Jonathan Merritt has an article making the rounds today about the Christian conference circuit and whether or not it’s sexist. He provides a quick round-up of some major Christian conferences and finds that out of 805 speakers, only 159 are women. That’s only 19%. He then concludes,
While I don’t think we can conclude that the Christian conference industry is downright sexist, we can say that most conferences have some serious work to do if they want their stage to look anything like the 21st century church.
I guess my question in response to his conclusion is this. Why should we assume that conference speakers need to reflect the gender diversity of the churches they represent? Merritt’s article presumes an egalitarian framework for evaluating the disparity between male and female speakers. It assumes—without argument or theological warrant—that there should be parity or some kind of proportionate representation. But that is an egalitarian assumption, and one that many Christians believe is totally foreign to scripture.
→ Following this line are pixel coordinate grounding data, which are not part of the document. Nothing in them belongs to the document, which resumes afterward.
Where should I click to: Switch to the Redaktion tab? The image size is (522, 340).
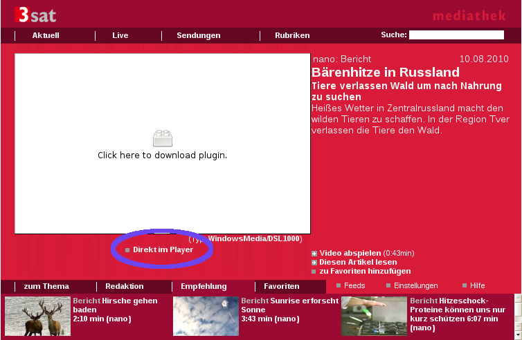125,286
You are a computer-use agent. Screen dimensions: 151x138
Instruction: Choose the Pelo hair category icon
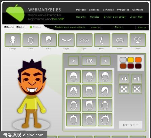[49, 40]
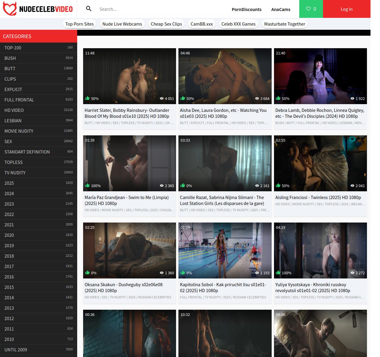Click thumbs-up icon on the 02:55 video

tap(278, 185)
I can’t speak for all of the conferences in Merritt’s list, but I know that some of them will always have far less female speakers than men. Why? Because the conference organizers aim to honor scriptural norms in the speakers that they select. That means giving heed to texts like 1 Timothy 2:12, which says, “I do not allow a woman to teach or to exercise authority over a man.” That doesn’t mean that women can never speak or teach the Bible. There are many venues when it would be perfectly appropriate for them to do so. But this text does indicate a prohibition on their preaching to a mixed gathering.
No, these conferences are not churches, nor do they have the same polity and accountability as a local church. Nevertheless, these conferences do aim to support and to resource the work of the local church, and they fail in that purpose if they undermine the church’s ordered teaching ministry. That is why the SBC’s pastor’s conference, Together for the Gospel, and some others on the list will never have female preachers on the docket. They’re simply trying to obey what the Bible says.
At the end of the day, it’s not sexist to obey scripture. The question that we have to ask and answer is, “What exactly does scripture say about these things?” That means that we can’t evaluate the issue simply by counting up the number of speakers. We have to know what the Bible says. If the Bible restricts the teaching office to qualified men, then it is good and right to follow this order even it means a lopsided ratio of male to female speakers. That approach may not line up well with the egalitarian spirit of the age, but it does align really well with scripture.